En la mañana del miércoles, Javier Milei, presidente de la Nación, recibió la confirmación de una noticia que circulaba desde hacía tiempo en el ámbito empresarial: el cierre de Fate, una emblemática empresa del sector neumático. Esta situación se produce en un momento delicado, justo antes de que se discutiera la reforma laboral en la Cámara de Diputados, y en medio de un contexto marcado por un inminente paro nacional convocado por la CGT.

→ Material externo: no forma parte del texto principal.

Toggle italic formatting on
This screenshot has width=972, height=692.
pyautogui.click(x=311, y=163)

La reacción del Gobierno no se hizo esperar. Desde la Casa Rosada, se emitió un breve comunicado que buscaba enmarcar el cierre de Fate como un resultado de años de conflicto gremial, destacando la responsabilidad del Sindicato Único de Trabajadores del Neumático Argentino (SUTNA) y las restricciones cambiarias que han impactado negativamente en la economía. “Lamentamos que la empresa haya llegado a esta situación crítica, pero es esencial que el Gobierno fomente la competitividad de las empresas para el bienestar de todos los argentinos”, indicaron desde la administración.
A medida que avanzaba la jornada, la discusión tomó un giro inesperado. Al ser consultado sobre el cierre de Fate, Milei lo calificó como una “casualidad cero”, mientras que arremetía contra Javier Madanes Quintanilla, presidente de Fate y Aluar, acusándolo de corrupción y golpismo. Este enfrentamiento con figuras del sector industrial, que incluye a otros líderes empresariales, parece ser parte de una estrategia del Gobierno para desviar la atención de la crisis laboral y la reforma que enfrenta resistencias. En una reunión previa, se acordó la posibilidad de implementar una conciliación obligatoria para retrasar el cierre de la empresa y así extender el pago de indemnizaciones a los 920 trabajadores afectados, lo que podría complicar aún más la situación.